BRANO CITATO:

□ □ □ □

« La Leonessa » 2019 – 5a Edizione
5 anni di Leonessa. Un traguardo sudato, emozionante, orgogliosamente difeso.
Nel corso degli anni i Leoni si sono sempre distinti per le idee innovative associate alla loro ciclostorica, basti pensare alla cartellonistica del percorso permanente inaugurata l’anno scorso (la seconda dopo la matriarca Eroica), o alla mostra dedicata a Giusto Pinzani, tenutasi il sabato di questa edizione.
SABATO
Il Pinzani Day ha reso omaggio ad uno dei telaisti di Firenze, che aveva la sua bottega nella storica via Gioberti. Una gloria del tempo che fu, che il vintage ha riportato fuori dagli scatoloni dei ricordi. Le sue biciclette erano veri e propri gioielli e sono ancora apprezzatissime dai collezionisti (col Cardinale fieramente in testa). Gli appassionati partecipanti hanno potuto ascoltare direttamente dalle parole della Sig.ra Creati, nipote di Giusto, la storia di famiglia, mentre dalle esperte parole di Giovanni Nencini l’analisi tecnica delle biciclette.
DOMENICA
Come ogni anno l’avvicinamento alla corsa è stato segnato dall’incertezza meteo. I Leoni, però, non si sono fatti trovare impreparati. Troppo rischioso il percorso Lungo completo, troppo poco il Piano B (solo asfalto) adottato un paio di stagioni fa, viene deciso di adottare il Piano C, ovvero il percorso Intermedio che comprenda comunque l’ascesa alla Consuma.

□ □ □ □

AZIONI DA SVOLGERE:
1 – Aggiorna il brano sulla Leonessa: riscrivi la parte tra "Nel corso degli" e "di questa edizione.", estremi inclusi, mettendo "segnaletica" al posto di "cartellonistica".
2 – Riassumi per favore il brano sulla Leonessa in due frasi.
3 – Prosegui il brano sulla Leonessa 2019 dopo la sua ultima frase.

DATI FORNITI:
□ □ □ □

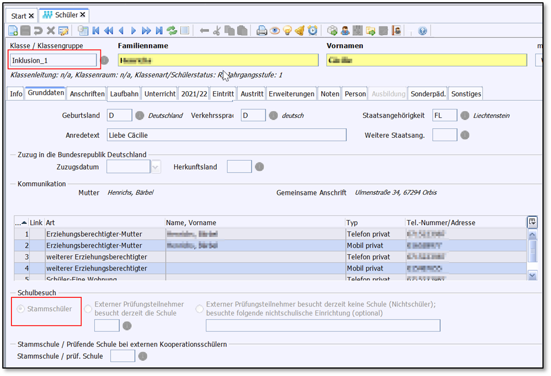Click the eye preview icon
Screen dimensions: 551x376
[x=275, y=31]
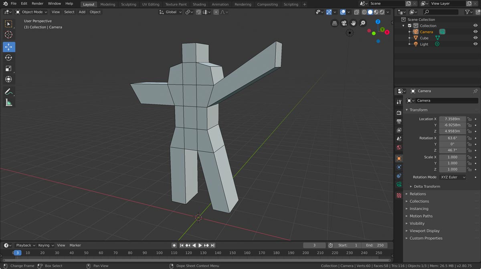This screenshot has height=269, width=481.
Task: Select the Cursor tool
Action: [9, 35]
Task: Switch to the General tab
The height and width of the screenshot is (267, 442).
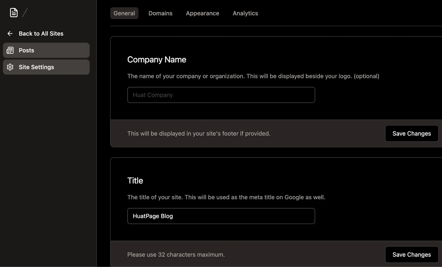Action: click(x=124, y=13)
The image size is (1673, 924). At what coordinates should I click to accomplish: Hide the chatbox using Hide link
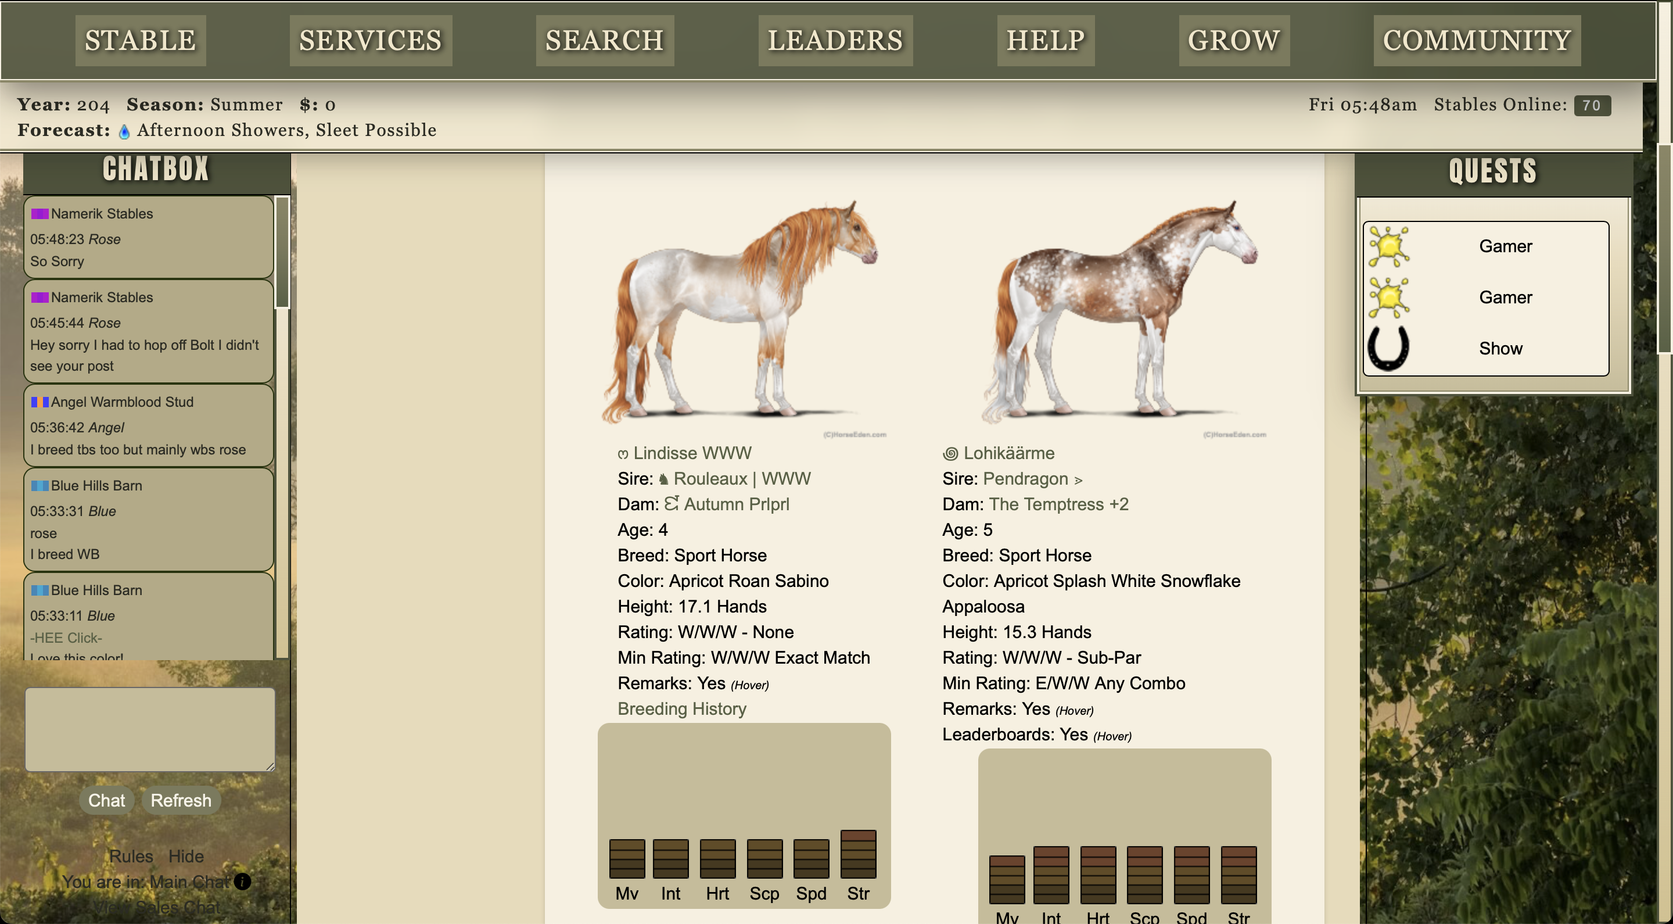[x=186, y=856]
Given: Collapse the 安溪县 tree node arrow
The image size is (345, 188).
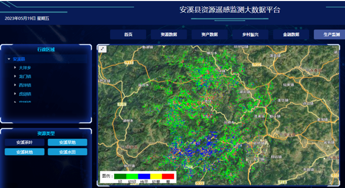Looking at the screenshot, I should tap(9, 59).
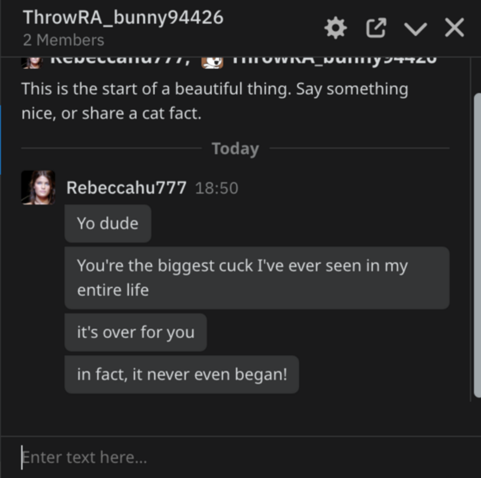Screen dimensions: 481x478
Task: Click the "Today" date divider
Action: (x=235, y=149)
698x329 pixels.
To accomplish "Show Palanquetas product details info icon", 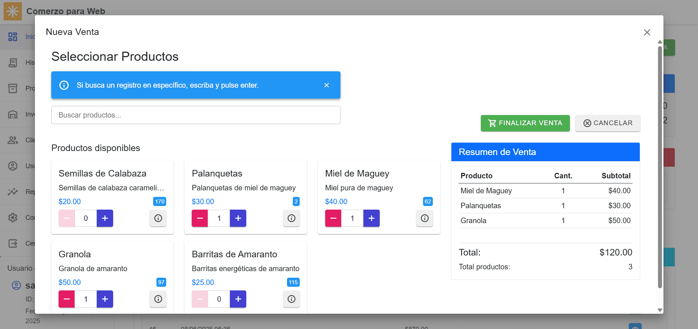I will tap(291, 218).
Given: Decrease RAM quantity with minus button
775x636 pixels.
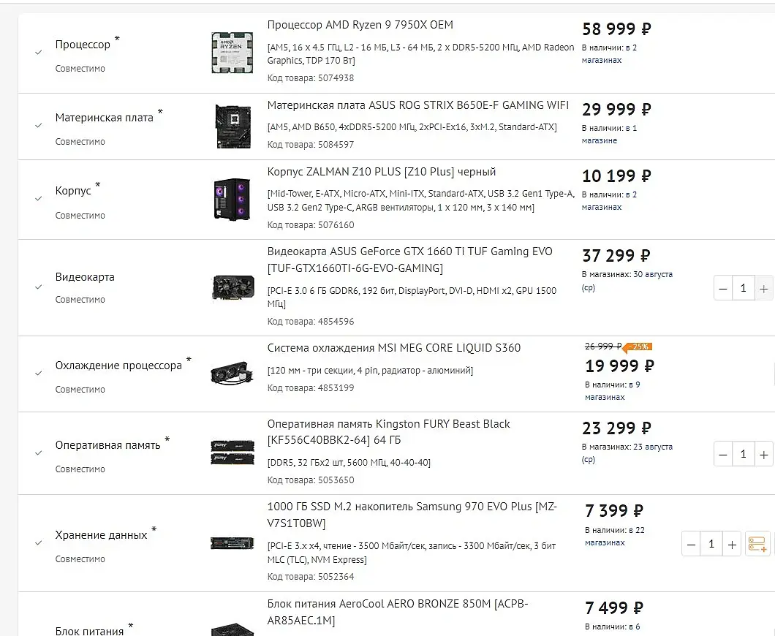Looking at the screenshot, I should click(723, 454).
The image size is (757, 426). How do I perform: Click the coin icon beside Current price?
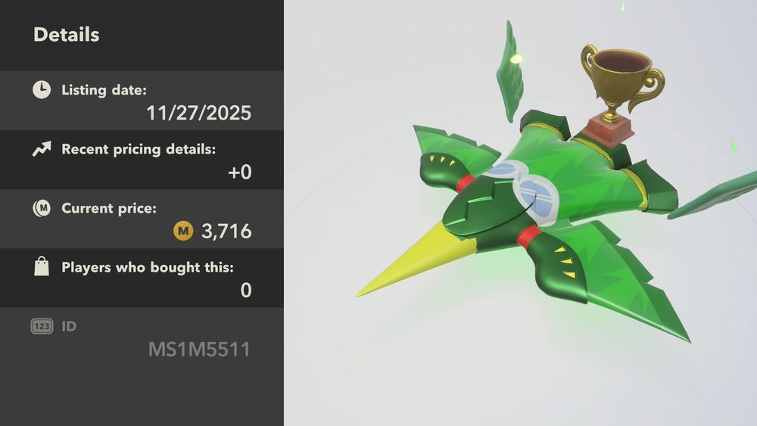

□ □ □ □

ELENCO RISPOSTE:
1 –
Nel corso degli anni i Leoni si sono sempre distinti per le idee innovative associate alla loro ciclostorica, basti pensare alla segnaletica del percorso permanente inaugurata l’anno scorso (la seconda dopo la matriarca Eroica), o alla mostra dedicata a Giusto Pinzani, tenutasi il sabato di questa edizione.

2 – Nel 2019 la quinta edizione della Leonessa ha dedicato il sabato al Pinzani Day, una mostra in omaggio al telaista fiorentino Giusto Pinzani, con la storia di famiglia raccontata dalla nipote e l'analisi tecnica delle biciclette curata da Giovanni Nencini. Per l'incertezza meteo della domenica, i Leoni hanno scelto il Piano C, cioè il percorso Intermedio con l'ascesa alla Consuma.

3 –
Insieme a Max arriviamo a Pelago già forniti di pacco gara che il solerte Donato ci ha recuperato il sabato. Il cielo è plumbeo e siamo coscienti che l’acqua da qualche parte lungo il percorso ci attende. La temperatura è accettabile, seppur il ricordo della recente GranFondo di Firenze aleggi sui nostri muscoli.
Ritrovo Sandro Van Poletten, ancora in maglia Legnano, in attesa di sfoggiare la sua maglia di Campione di Coppa 2018. I Certosini con la loro maglia gialla e blu si distinguono bene, così i Panoramici, con Kit Carson e l’indiano Nanny già pronti sulle loro giroruota. É la prima della nuova Coppa Toscana e appaiono pronti a pedalare anche un paio di Medicei; L’Avis di Prato, compatto, mostra il simbolo dei Campioni a squadre, sono pronti per una nuova annata di battaglie.
Poco prima della partenza la sorpresa: insieme al Cardinale, il primo iscritto della prima edizione (io fui il terzo) ed altri 3 storici veniamo premiati per la nostra fedeltà alla corsa, avendo partecipato a tutte e 5 le edizioni. Una Magnum di Chianti Rufina suggella il nostro ingresso nel gota dei Leoni Onorari, ambasciatori fuori Pelago della Leonessa (grazie).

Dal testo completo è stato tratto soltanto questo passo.